Llegaron los resultados de su analítica. Una hemoglobina de 7 nos hizo pensar que había perdido bastante sangre. Era un aborto claro y urgente, no debíamos esperar más. La pasamos a quirófano.

Para cualquier mujer ser madre es un sentimiento primitivo, un sentimiento ancestral y muy fuerte en el que la mente tiene que ceder paso al corazón que se antepone con fuerza a la razón. Para esta mujer ser madre era además su motivo, su porqué. Mi educación occidental no me permitía entenderlo, el choque cultural era evidente. En el primer mundo muchas mujeres deciden no ser madres por diversos motivos, forma parte de la voluntad de la persona y eso es normal. No se es menos mujer por ello. Qué difícil debía de ser para ella pasar este trance tan lejos de su casa y de quien la pudiera entender.

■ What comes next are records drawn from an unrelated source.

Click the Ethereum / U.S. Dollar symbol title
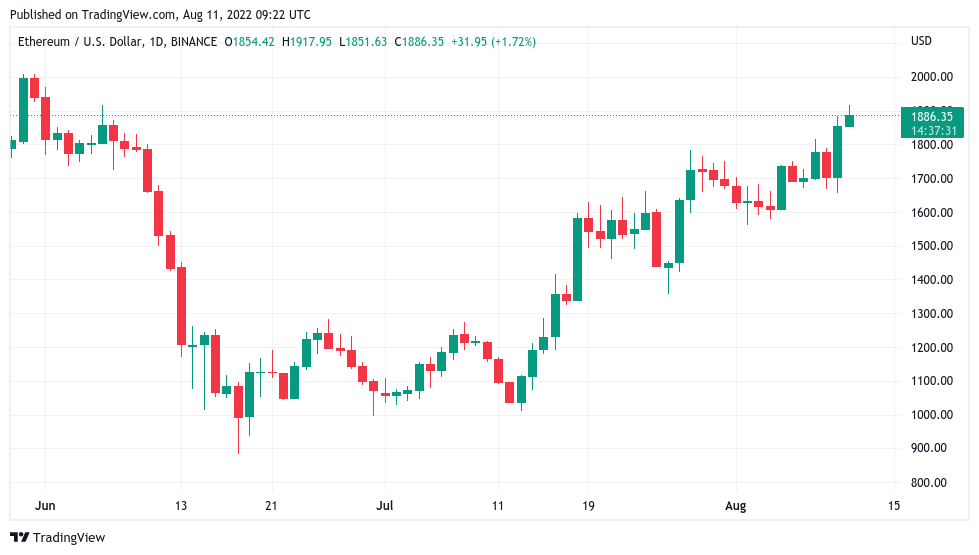The height and width of the screenshot is (555, 979). (79, 42)
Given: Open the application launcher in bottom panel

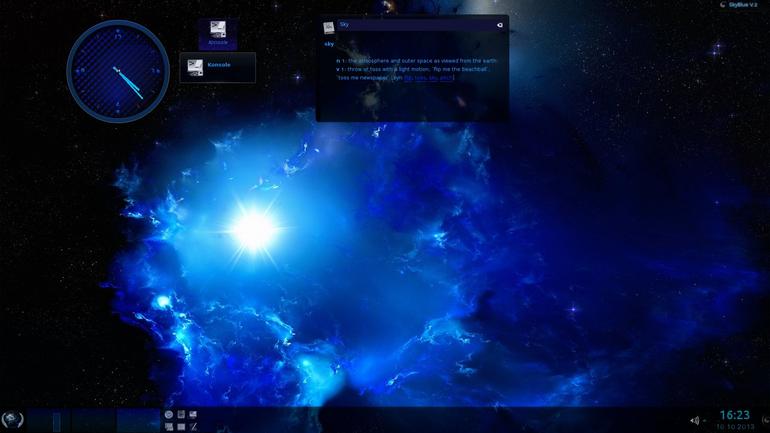Looking at the screenshot, I should (12, 420).
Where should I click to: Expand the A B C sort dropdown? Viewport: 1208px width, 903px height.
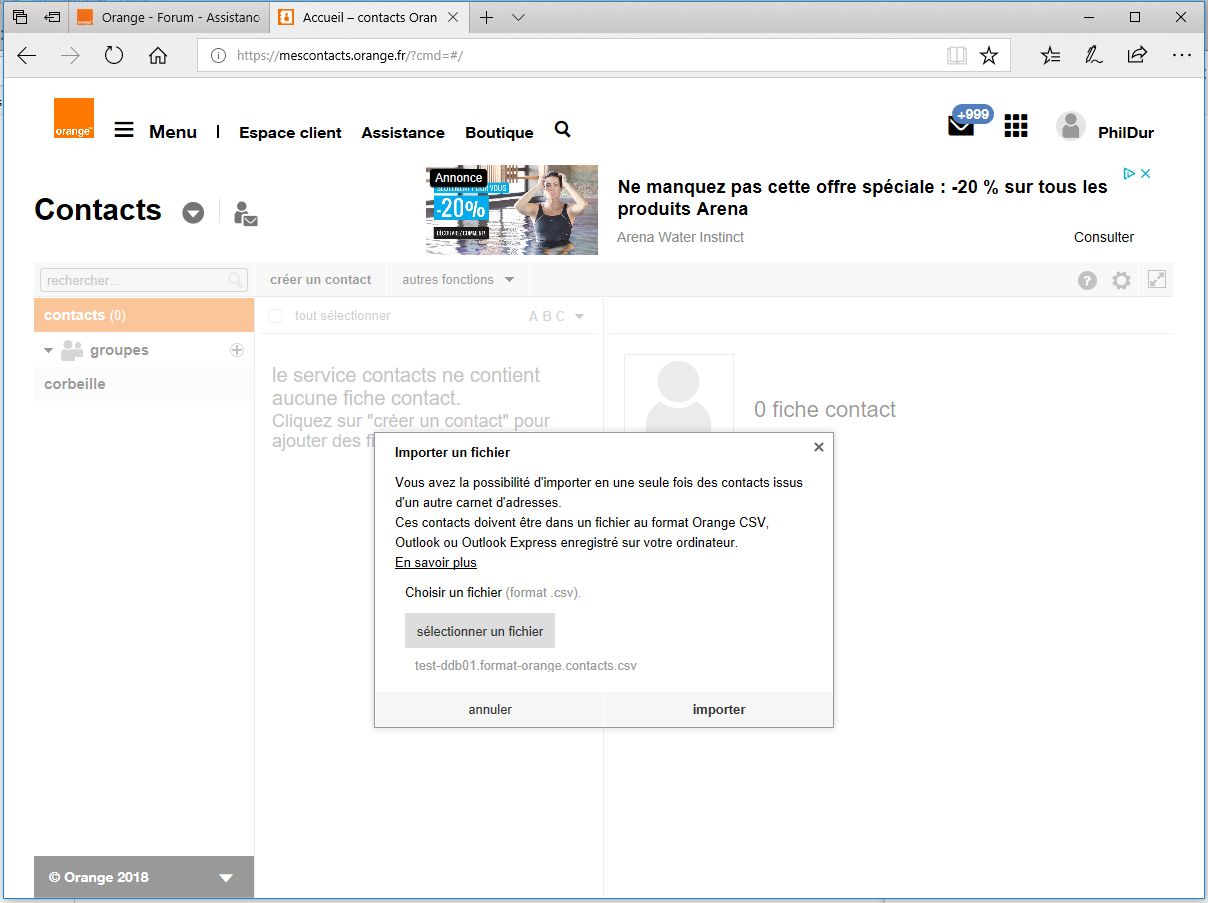tap(579, 317)
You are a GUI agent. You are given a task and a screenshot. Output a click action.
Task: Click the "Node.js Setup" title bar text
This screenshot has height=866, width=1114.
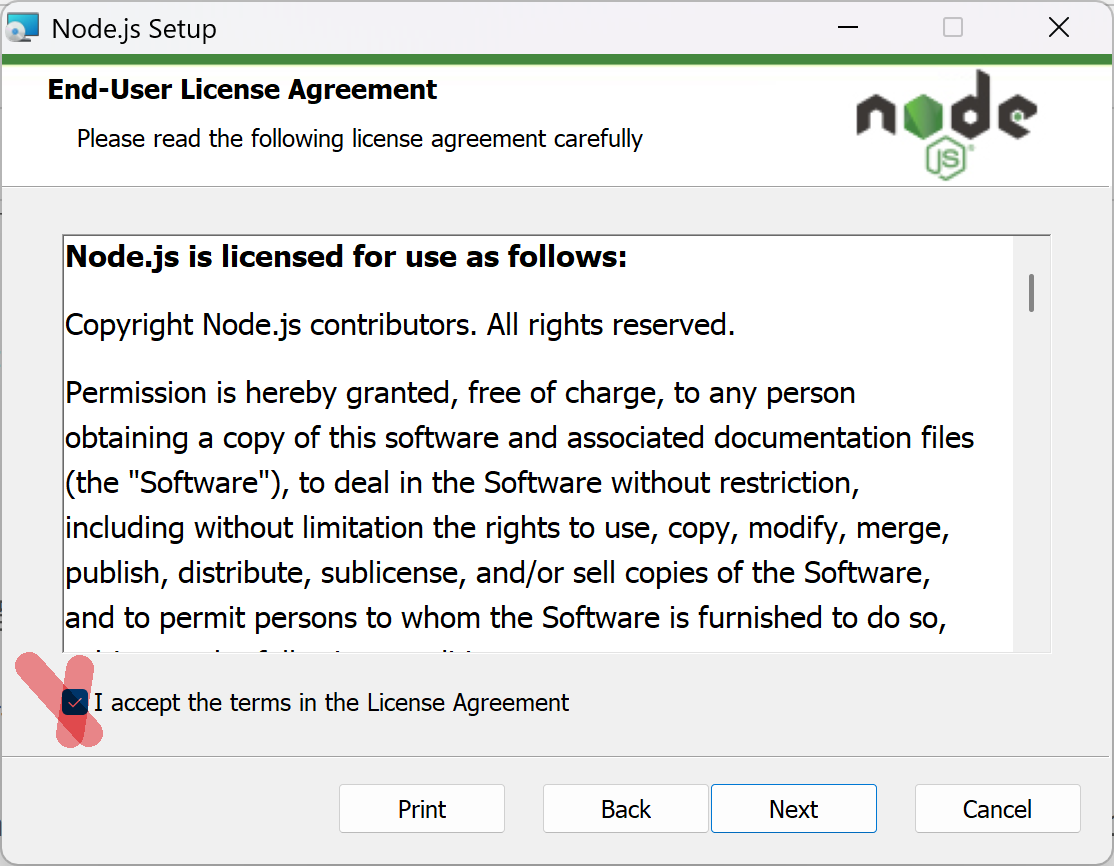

Mientras estaba absorta en estos pensamientos me di cuenta que Ndya lloraba. No sabía muy bien qué decirle ni cómo ayudarla. Nuestros parámetros culturales eran tan distintos como el color de nuestra piel. Le comenté que no se preocupara, que estaba totalmente segura en nuestro hospital y en nuestro quirófano. Que saldría muy bien de ésta, que se repondría porque ella era una mujer joven y fuerte. Creí que le ayudaría saber que se encontraba protegida por nuestro hegemónico modelo de salud, infalible, tecnificado; templo donde se devuelve salud y vida. Noté que no me escuchaba, ella sólo quería saber qué iba a pasar con su hijo. No confiaba en nosotros ni en nuestra medicina, no tenía demasiadas ilusiones en las que confiar. Triste me di cuenta de que nada ni nadie, y tampoco nuestro espectacular despliegue de salud y medios, le devolverían la vida a su bebé. Así pues decidí callarme y respetar su dolor desde mi silencio, sintiéndome algo incómoda, algo inútil.

Poco a poco empezaron a hacer efecto los fármacos anestésicos que le estábamos administrando, mientras se dormía miró hacia nosotros y dijo: “¡recen a mis dioses por mi hijo y por mí! Yo no podré hacerlo. Si mi hijo muere yo quiero morir ¡Recen a mis dioses por mi hijo y por mí!”.